> _ACTION ITEM_
Please retype the data below line for line and leave out every picture.

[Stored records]
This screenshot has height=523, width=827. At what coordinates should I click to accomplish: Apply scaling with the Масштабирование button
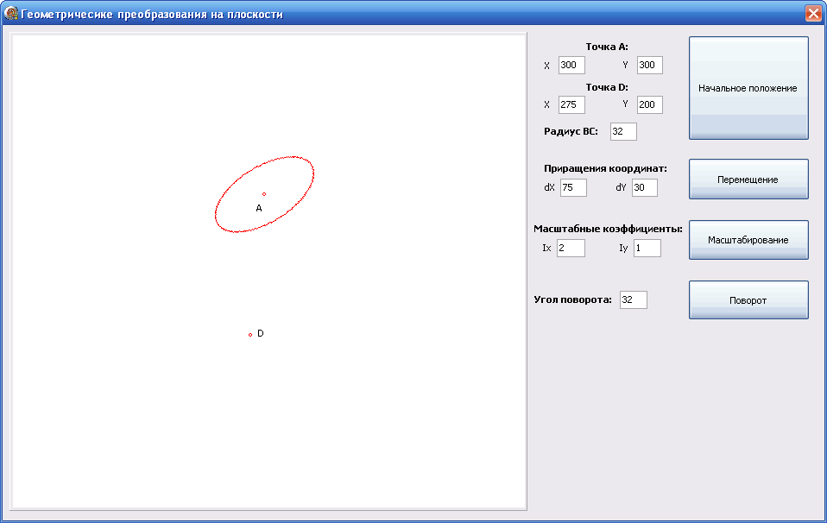tap(748, 240)
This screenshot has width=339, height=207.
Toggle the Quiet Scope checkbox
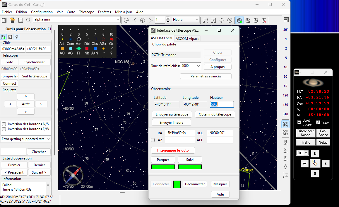click(299, 123)
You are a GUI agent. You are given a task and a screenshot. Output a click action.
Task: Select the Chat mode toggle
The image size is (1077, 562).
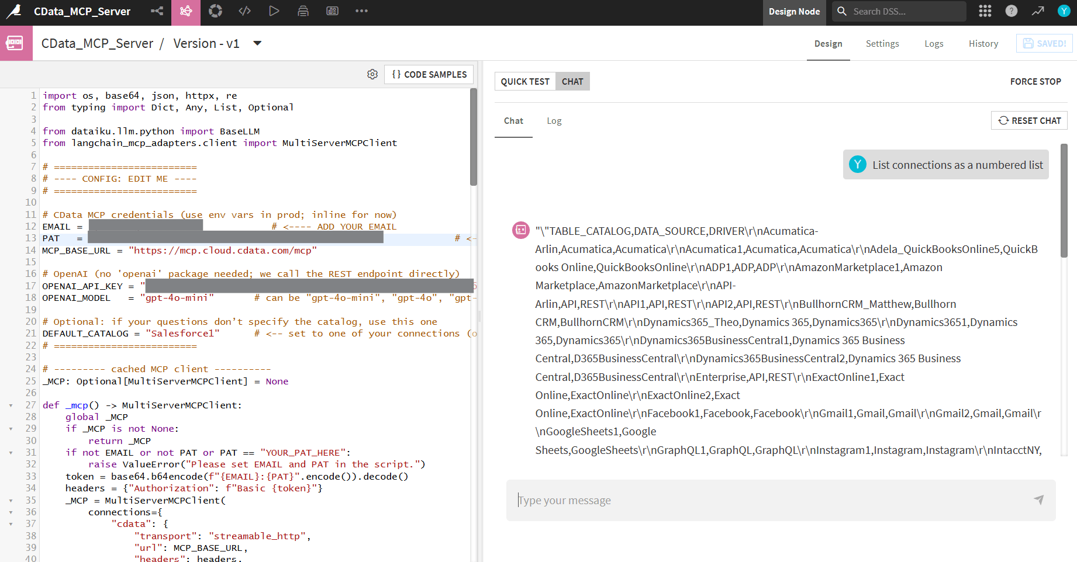572,81
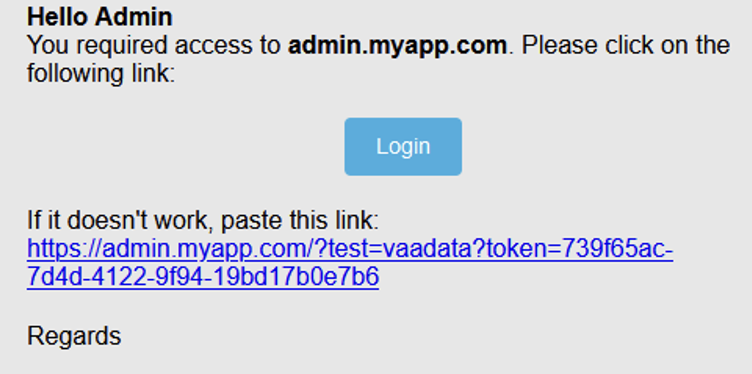Click the "Regards" sign-off text
This screenshot has width=752, height=374.
tap(74, 336)
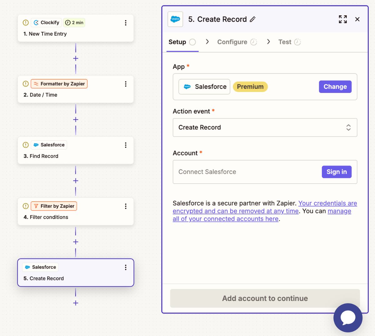Click the plus below Create Record step
Viewport: 375px width, 336px height.
(75, 303)
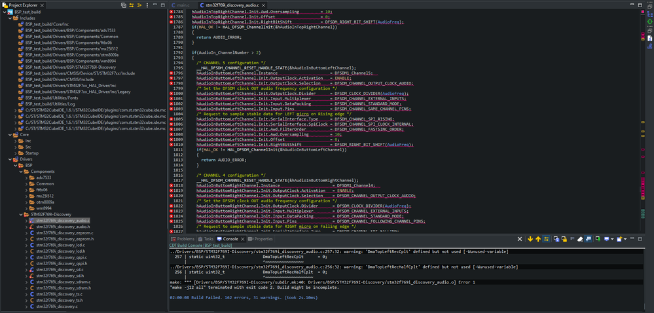Toggle Link with Editor in Project Explorer
Viewport: 654px width, 313px height.
(132, 5)
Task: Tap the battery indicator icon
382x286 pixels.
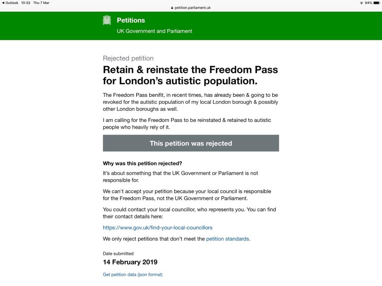Action: click(x=377, y=3)
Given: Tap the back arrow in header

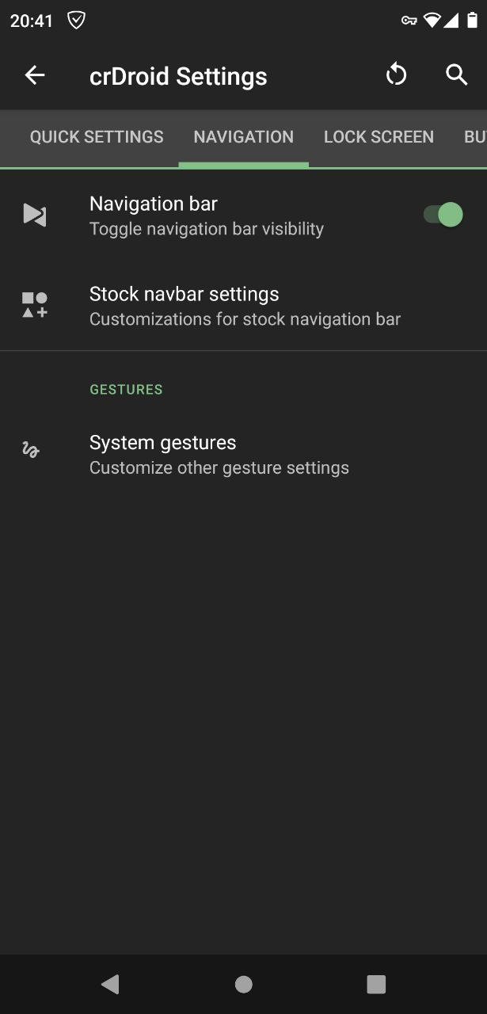Looking at the screenshot, I should coord(35,75).
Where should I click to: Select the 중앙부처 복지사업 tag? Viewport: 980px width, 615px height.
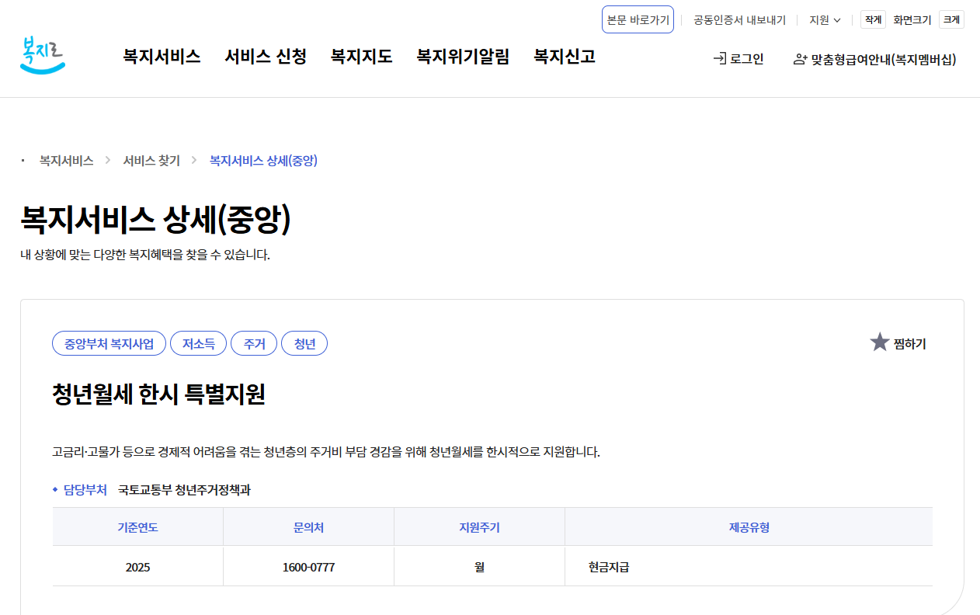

> _ANSWER TO THE PROBLEM_
This screenshot has height=523, width=827. At what coordinates should I click to accomplish: Apply scaling with the Масштабирование button
tap(748, 240)
This screenshot has width=339, height=207.
Toggle the Quiet Scope checkbox
click(299, 123)
You are a GUI agent. You are given a task and a screenshot. Output a click action.
Task: Select the Chat mode toggle
The image size is (1077, 562).
572,81
Click the "Regards" sign-off text
This screenshot has width=752, height=374.
tap(74, 336)
Click the plus below Create Record step
Viewport: 375px width, 336px height.
(75, 303)
Toggle Link with Editor in Project Explorer
Viewport: 654px width, 313px height.
(132, 5)
Task: Tap the battery indicator icon
382x286 pixels.
Action: click(x=377, y=3)
Given: Tap the back arrow in header

Looking at the screenshot, I should coord(35,75).
Where should I click to: Select the 중앙부처 복지사업 tag? Viewport: 980px width, 615px height.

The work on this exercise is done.